Exercise materials:

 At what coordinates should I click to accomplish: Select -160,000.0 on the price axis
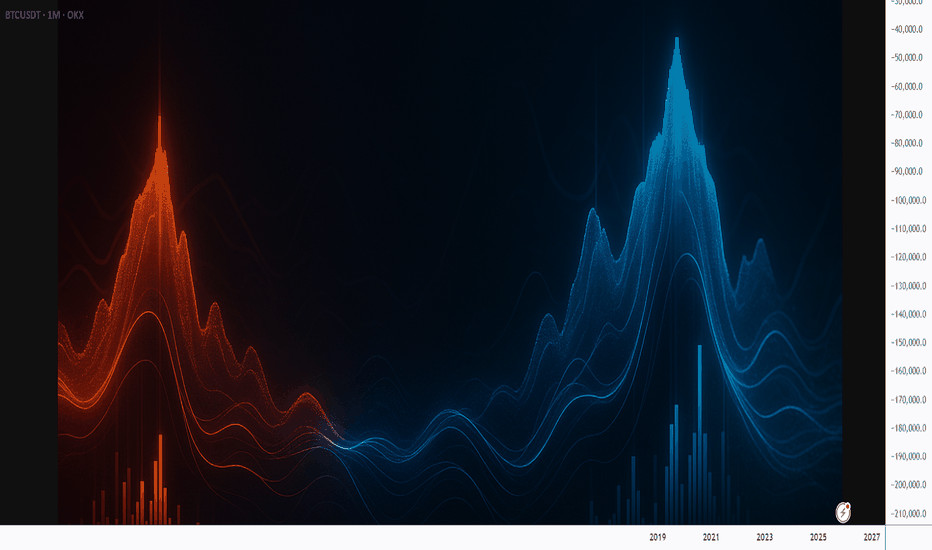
* * *
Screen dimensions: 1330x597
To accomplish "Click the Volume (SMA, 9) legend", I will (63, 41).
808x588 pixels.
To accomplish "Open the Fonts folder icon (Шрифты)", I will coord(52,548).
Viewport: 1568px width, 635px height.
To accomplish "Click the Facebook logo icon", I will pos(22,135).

The problem:
Copy every line from the entries that contains the word "icon".

Reply to the task:
To accomplish "Open the Fonts folder icon (Шрифты)", I will coord(52,548).
To accomplish "Click the Facebook logo icon", I will pos(22,135).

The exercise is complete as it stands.